Assim, analisadas as conclusões das alegações do recurso, a questão nuclear que importa resolver reconduz-se a indagar se a sentença incorreu em erro de julgamento, de facto e de direito, ao concluir que a Administração tributária não recolheu indícios bastantes de que as facturas contabilizadas pelo impugnante, no ano de 2001, dos emitentes L…, Lda., F… e R…– Comércio por Grosso de S..., Lda., não titulam reais e efectivas operações económicas.
***

III. FUNDAMENTAÇÃO DE FACTO

Na sentença recorrida deixou-se factualmente consignado:
«
A. Em 15.09.2005, a AT iniciou uma ação de inspeção ao Impugnante relativamente ao exercício de 2001, com incidência no IRS e no Imposto sobre o Valor Acrescentado (IVA), a qual terminou em 13.10.2005 – cf. pág. 3 do RIT que consta de fls. 53 a 325 do PRG, que se dão por integralmente reproduzidas;

B. A ação de inspeção referida no ponto A. que antecede foi motivada por informações recebidas relativamente aos fornecedores L…, F… Garcia e R…, que apontam para indícios de emissão de faturação falsa – cf. pág. 3 do RIT que consta de fls. 53 a 325 do PRG, que se dão por integralmente reproduzidas;

C. Em 07.11.2005, foi concluído o RIT elaborado no seguimento da realização pela AT da ação de inspeção referida no ponto A. supra, no qual, além do mais, consta o seguinte:

“(…)
1. Fornecedores com indícios de emissão de facturação falsa
Foram recebidas informações relativamente a fornecedores de compras de sucatas que apontam para a não confirmação das transacções, conforme pontos seguintes:

1.1 - L…, Lda. – NIF 5…
(…)
Pelo que consideramos que existem indícios fundados das facturas emitidas pela Lisbarte, Lda. serem “falsas”, no sentido de não reflectirem operações reais, uma vez que não tinha capacidade e estrutura organizacional para realizar as operações declaradas.

1.2 F…– NIF 1…
(…)
concluíram que, existem fortes indícios de que no essencial a actividade declarada pelo sujeito passivo em 2001 é fictícia, tendo como objectivo titular transacções para as quais não foi emitido o respectivo documento ou transacções inexistentes, com o intuito de conferir a montante o direito à dedução do IVA liquidado que não foi entregue nos cofres do Estado, por via de documentos de compras consideradas falsas que foram contabilizadas.

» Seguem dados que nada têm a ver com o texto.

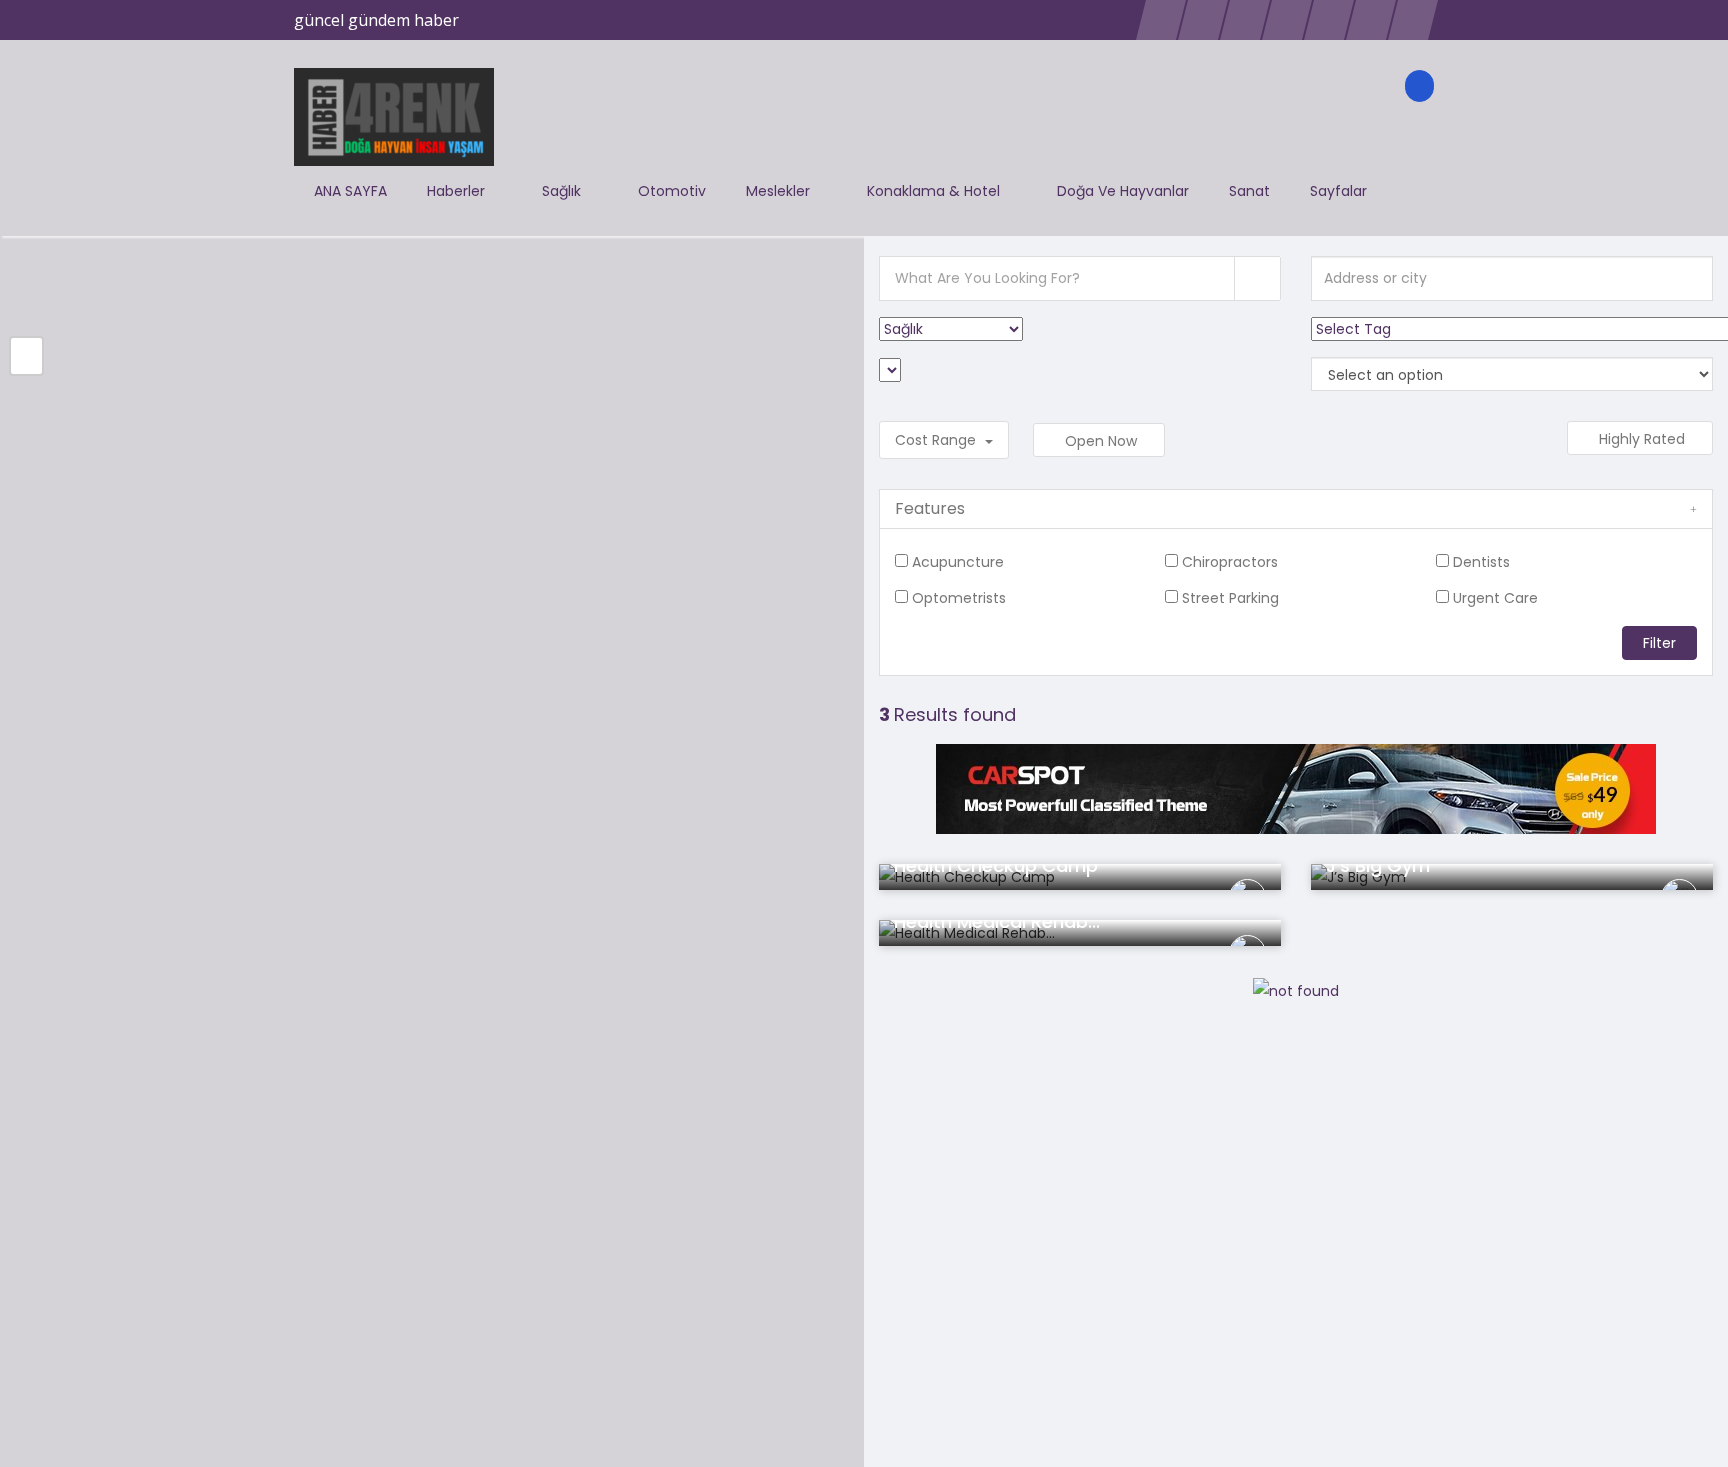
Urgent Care (1495, 598)
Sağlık (563, 191)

1.3 R… – Comércio por Grosso de S…, Lda. – NIF 5…
(…)
Verificou-se que se trata de uma empresa constituída com fins fraudulentos para servir interesses do sócio fundador F… que, não tendo uma estrutura empresarial apropriada, não poderia gerar o volume de negócios declarado pelo que se considera que as facturas emitidas pela firma R…, Lda. não têm subjacente qualquer transacção comercial.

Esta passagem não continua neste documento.